I was wondering if anybody knows of a reliable and fast analytic HDI calculation, preferably for beta functions.

The definition of the HDI is in this question called "Highest Posterior Density Region".

I am looking for a function that has the following I/O:

Input

• credMass - credible interval mass (e.g, 0.95 for 95% credible interval)
• a - shape parameter (e.g, number of HEADS coin tosses)
• b - shape parameter (e.g, number of TAILS coin tosses)

output

• ci_min - minimum bound of mass (value between 0. to ci_max)
• ci_max - maximum bound of mass (value between ci_min to 1.)

One way to go about it is to speed up this script that I found in the same said question (adapted from R to Python) and taken from the book Doing bayesian data analysis by John K. Kruschke). I have used this solution, which is quite reliable, but it's a bit too slow for multiple calls. A speedup by 100X or even 10X would be very helpful!

from scipy.optimize import fmin
from scipy.stats import *

def HDIofICDF(dist_name, credMass=0.95, **args):
    # freeze distribution with given arguments
    distri = dist_name(**args)
    # initial guess for HDIlowTailPr
    incredMass =  1.0 - credMass

    def intervalWidth(lowTailPr):
        return distri.ppf(credMass + lowTailPr) - distri.ppf(lowTailPr)

    # find lowTailPr that minimizes intervalWidth
    HDIlowTailPr = fmin(intervalWidth, incredMass, ftol=1e-8, disp=False)[0]
    # return interval as array([low, high])
    return distri.ppf([HDIlowTailPr, credMass + HDIlowTailPr])

usage

print HDIofICDF(beta, credMass=0.95, a=5, b=4)

Word of caution! Some solutions confuse this HDI with the Equal Tail Interval solution (which the said question calls "Central Credible Region") which is far easier to compute, but does not answer the same question. (E.g, see Kruschke's Why HDI and not equal-tailed interval?)

Also this question does not concern the MCMC approaches that I have seen in PyMC3 (pymc3.stats.hpd(a), where a is a random variable sample), but rather regards an analytical solution.

Thank you!

Answer 1

Not analytical, but just in case you still find this useful.

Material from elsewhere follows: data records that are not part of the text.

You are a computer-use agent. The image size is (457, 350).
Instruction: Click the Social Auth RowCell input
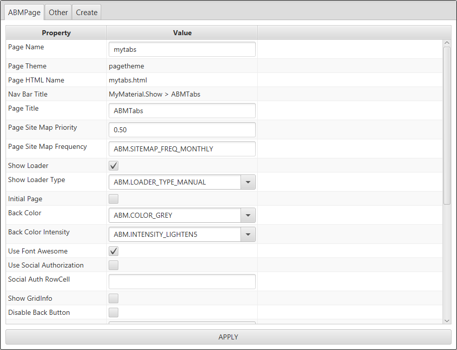(182, 282)
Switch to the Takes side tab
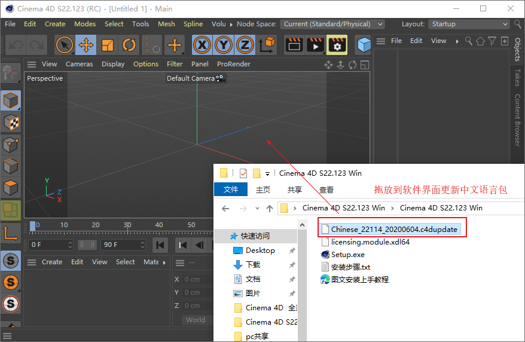This screenshot has height=342, width=525. 517,77
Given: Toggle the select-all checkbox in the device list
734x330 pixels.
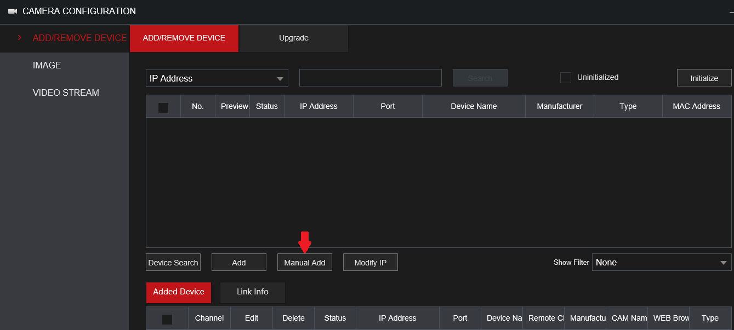Looking at the screenshot, I should tap(163, 107).
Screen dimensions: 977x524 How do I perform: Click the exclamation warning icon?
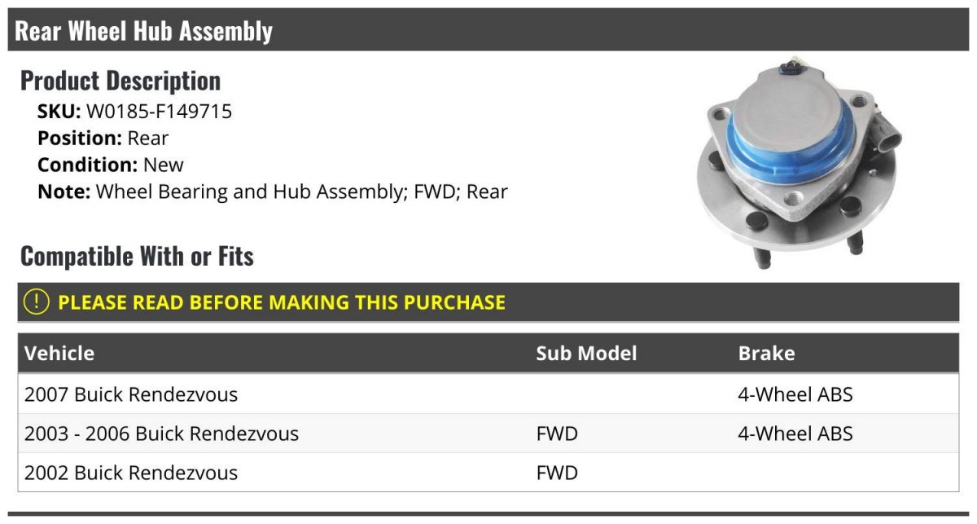pos(36,302)
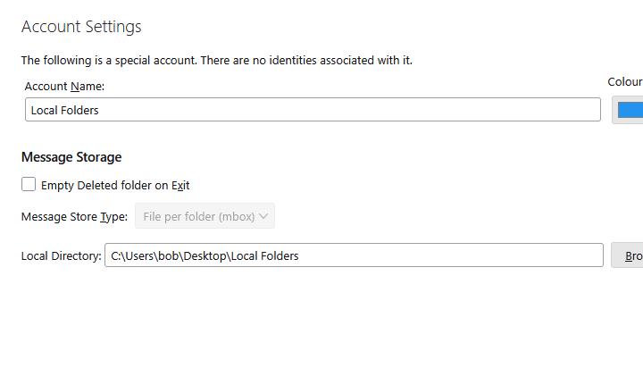Click the 'Account Name:' label
Viewport: 643px width, 368px height.
pyautogui.click(x=64, y=87)
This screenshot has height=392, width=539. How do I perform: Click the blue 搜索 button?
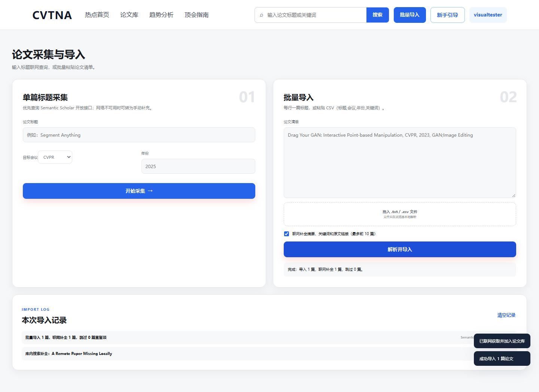point(378,15)
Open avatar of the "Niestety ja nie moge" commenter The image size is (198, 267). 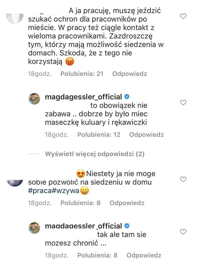(x=14, y=182)
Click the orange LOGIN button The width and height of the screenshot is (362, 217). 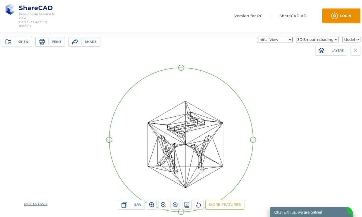pyautogui.click(x=341, y=16)
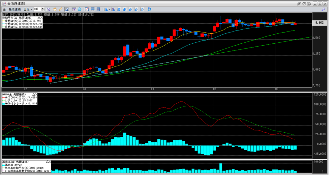Select the 先限連続 contract menu item
Viewport: 329px width, 175px height.
pyautogui.click(x=15, y=9)
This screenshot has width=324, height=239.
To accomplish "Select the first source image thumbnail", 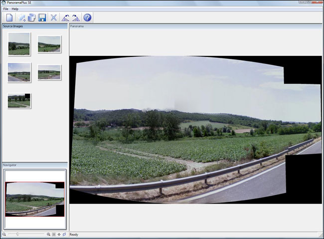I will pyautogui.click(x=19, y=44).

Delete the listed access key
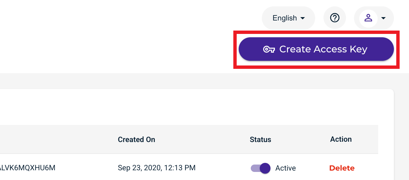[342, 168]
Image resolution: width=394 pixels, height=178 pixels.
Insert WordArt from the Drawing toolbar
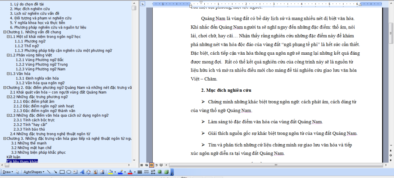coord(82,172)
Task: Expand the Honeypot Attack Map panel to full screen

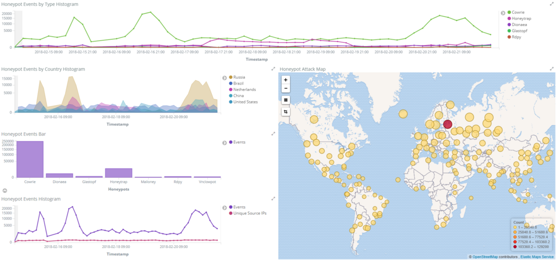Action: tap(552, 69)
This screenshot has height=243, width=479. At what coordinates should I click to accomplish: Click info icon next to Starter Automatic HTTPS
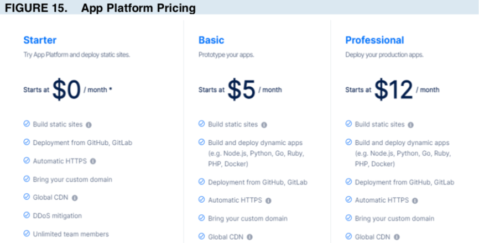(93, 161)
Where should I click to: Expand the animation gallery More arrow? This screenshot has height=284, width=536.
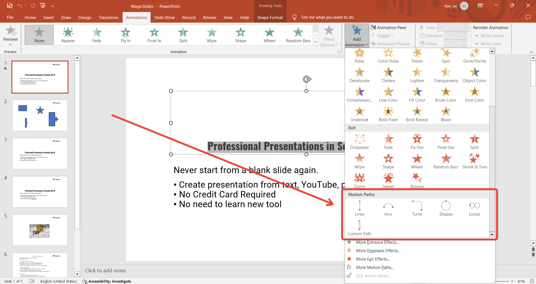(315, 42)
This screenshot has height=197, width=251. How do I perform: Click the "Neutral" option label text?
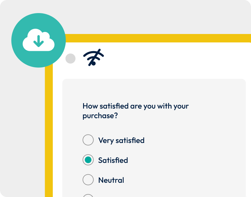pyautogui.click(x=111, y=180)
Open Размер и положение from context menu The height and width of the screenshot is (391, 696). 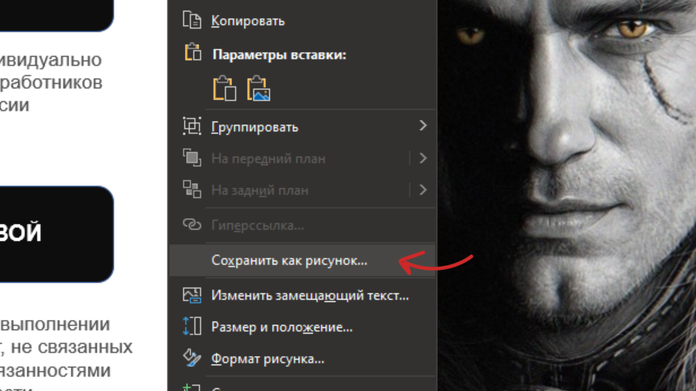point(282,327)
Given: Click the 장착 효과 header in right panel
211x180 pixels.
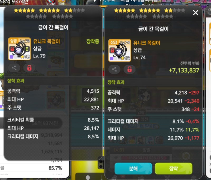Looking at the screenshot, I should (x=116, y=82).
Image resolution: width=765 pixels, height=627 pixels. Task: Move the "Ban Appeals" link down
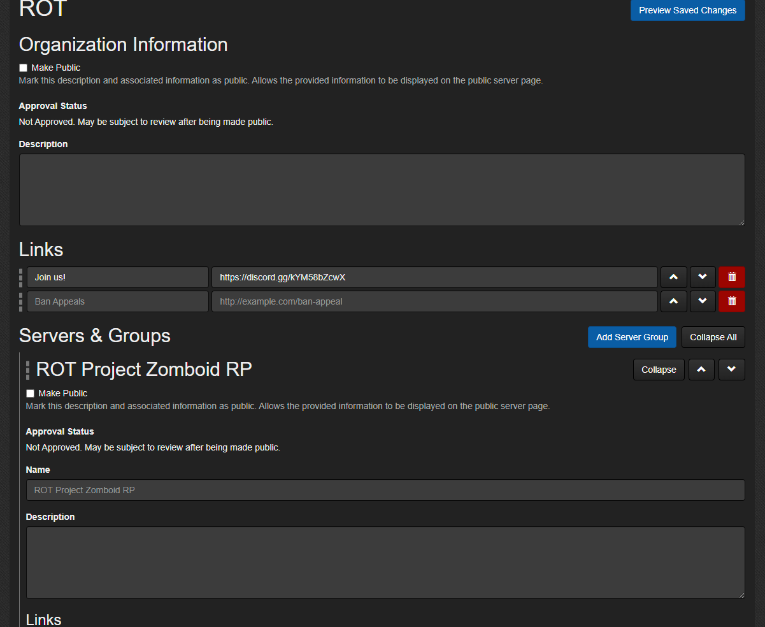tap(703, 301)
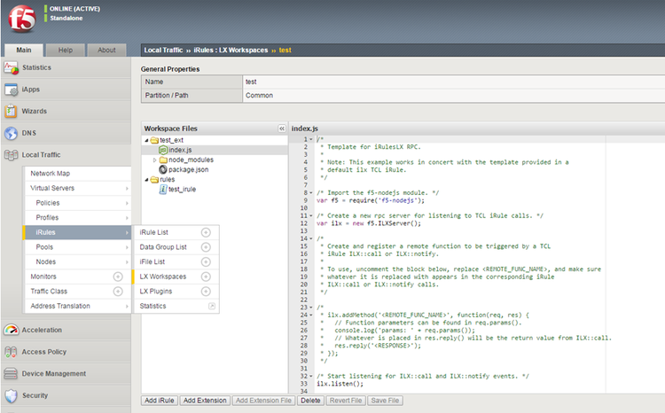Click the plus icon beside LX Plugins

pyautogui.click(x=206, y=291)

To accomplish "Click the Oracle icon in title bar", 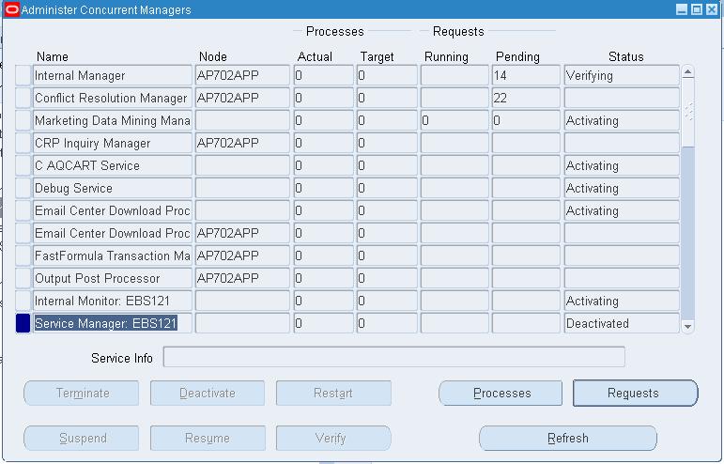I will coord(11,9).
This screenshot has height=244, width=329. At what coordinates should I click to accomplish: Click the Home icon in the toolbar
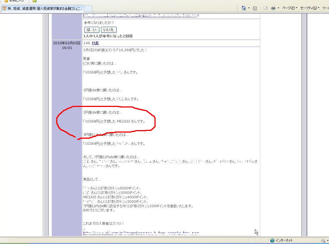[x=244, y=8]
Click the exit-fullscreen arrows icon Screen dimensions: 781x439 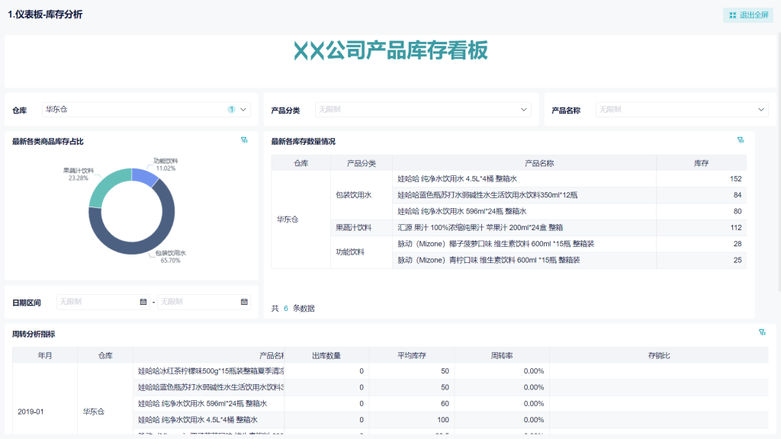click(733, 14)
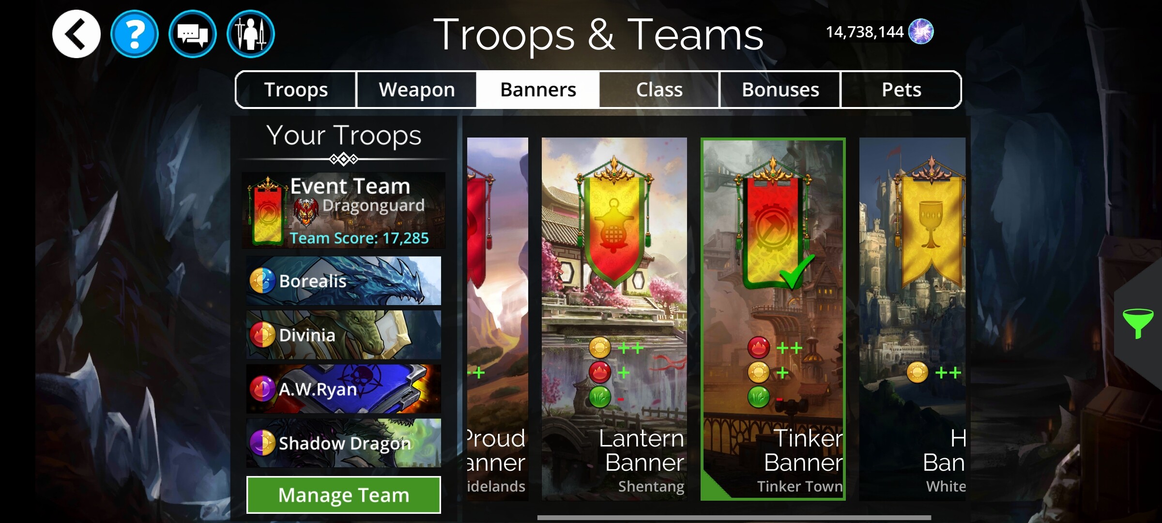
Task: Open the Class tab
Action: point(659,90)

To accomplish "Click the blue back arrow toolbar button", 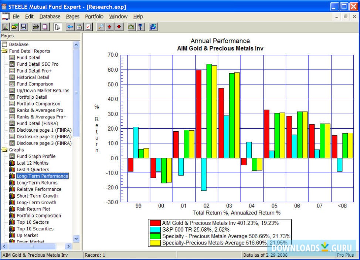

Instead of evaluating the ppf (that can be very slow for many distributions) you can find an approximate solution by evaluating the pdf, something like this.

pdf = dist.pdf(x_vals)
pdf = pdf / pdf.sum()
idx = np.argsort(pdf)[::-1]
mass_cum = 0
indices = []
for i in idx:
    mass_cum += pdf[i]
    indices.append(i)
    if mass_cum >= mass:
        break
return x_vals[np.sort(indices)[[0, -1]]]

Where mass is a number between 0 and 1. And x_vals is a vector of equally spaced values in the support of the distribution. So for the beta x_vals = np.linspace(0, 1, size) should do the work. You can control the tradeoff of accuracy and speed by setting a proper value of size for your problem. How much faster this solution is compared with the other one (using the ppf and optimization) will depend on the details of the SciPy's ppf and pdf method (that will be different for different distributions). And could even depend on the parameters of the distribution.